The legal obligations for gender pay gap reporting are pretty straight forward. You simply need to publish six figures. These are your mean gender pay gap, median gender pay gap, mean bonus gender pay gap, median bonus gender pay gap, proportion of males and females receiving a bonus payment, and proportion of males and females in each quartile band.
And you’ve got until April 5 next year to do it, or slightly sooner— March 31 — if you are in the public sector. How could this possibly cause you a headache?
Well, when you start thinking about the potential impact from publishing the figures you quickly realise there could be numerous consequences.
What does good look like?
The first thing most people are asking is whether their figures will look comparatively good – or, not as the case might be. The truth is we don’t know what good looks like right now. We also don’t know how other organisations will present their findings or what mitigation they may provide.
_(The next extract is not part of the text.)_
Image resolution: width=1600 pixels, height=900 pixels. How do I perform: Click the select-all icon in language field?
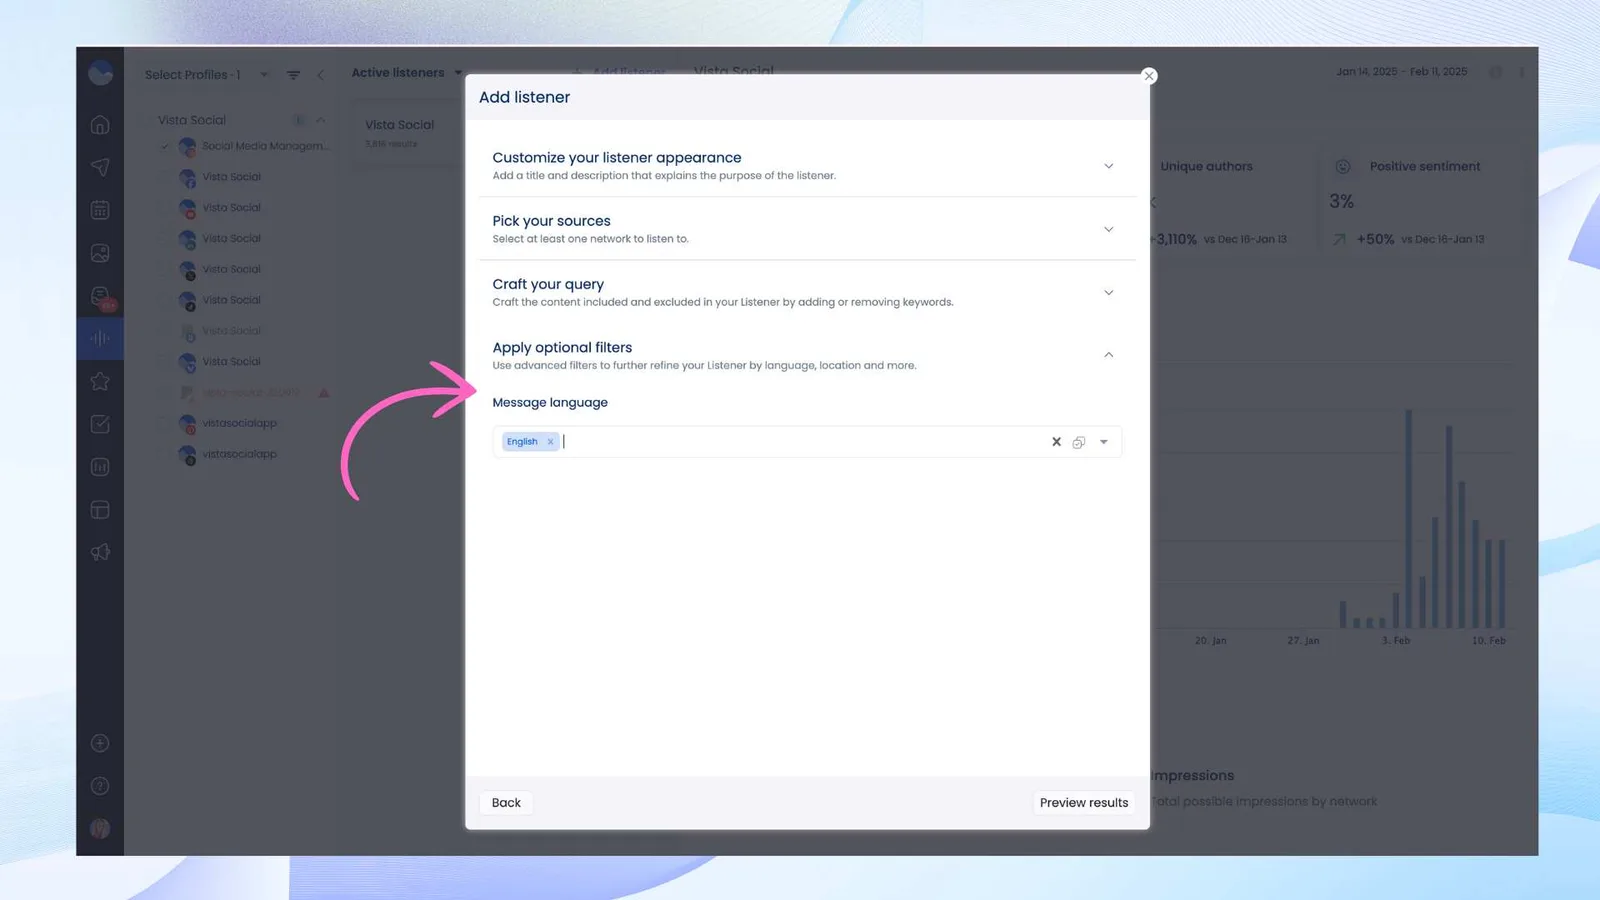(1078, 442)
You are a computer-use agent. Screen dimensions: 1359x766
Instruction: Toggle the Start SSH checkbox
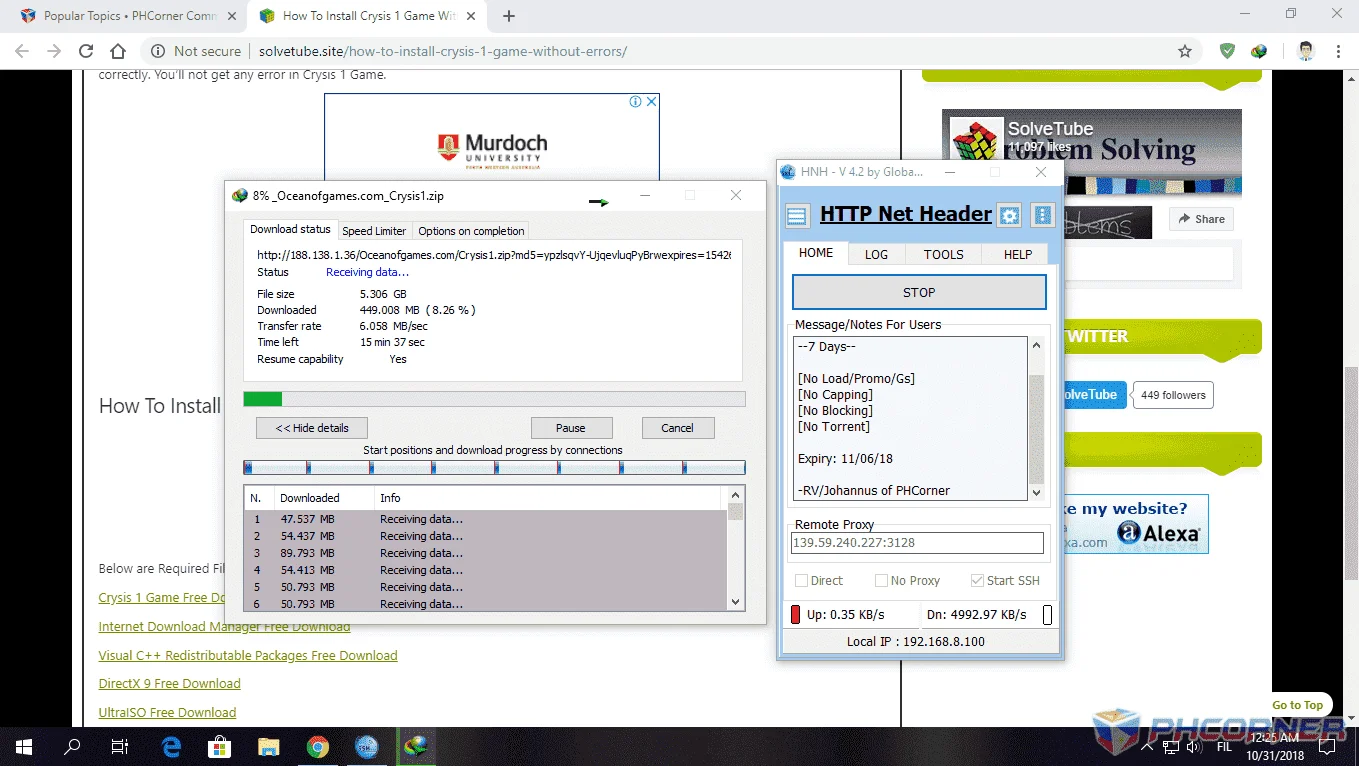[978, 581]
However, organisations have been told (not asked) to publish these figures because gender pay gaps exist. The government wants this exposed to encourage organisations to take action.
Differences in pay may not be evident when men and women first enter the workforce but income levels do tend to differ as employees pursue their individual career paths. There may be a variety of justifiable reasons why a gap develops between men and women but the size of that gap may surprise you when you look at the averages.
Who will take notice?
The second thing to think about is who will pay attention to those averages? There are clearly groups with a vested interest, such as lobbyists and politicians. They will be eager to inspect the numbers and highlight any perceived inequalities.
Closer to home, your organisation’s employees will want to compare their income with the average. This is bound to have an impact on how valued they feel by their employer. As these figures will be published on company websites, there are also providing a very visible measurement for potential new recruits, who will look at these statistics when making a judgement on which companies they might like to work for.
We need to consider what all these people going to think when they look at those crude averages.
Scope for misinterpretation
There isn’t any requirement to provide additional commentary, but without it there is huge scope for the figures to be taken out of context. A high gender pay gap could easily be interpreted to mean that a company has gender pay inequality issues – when that may not be the case at all.
These figures do not take into consideration the composition of the workforce or the nature of the jobs being performed. They are averages across the whole workforce – not a direct comparison between two people performing the same or similar jobs. A failure to provide any explanation as to why a gender pay gap exists in your organisation would, however, leave people to draw their own conclusions.
Controlling the narrative
What’s clear is that if an organisation is going to tell the story behind the headline figures, they will have to conduct a more detailed level of analysis. They will need to go way beyond what they are legally obliged to provide.
In doing so, however, companies will gain a better understanding of what is truly happening within their organisation. The results will either help them to justify their current pay policies or help them realise that a problem might exist.
If the latter is true, organisations will still have time to take the actions required to rectify the issue before the deadline for publication arrives next year. And come March or April, when their figures go public and they come under scrutiny, organisations can be on the front foot when it comes to offering an explanation, highlighting what has already been done to tackle the problem and outlining their future plan of action.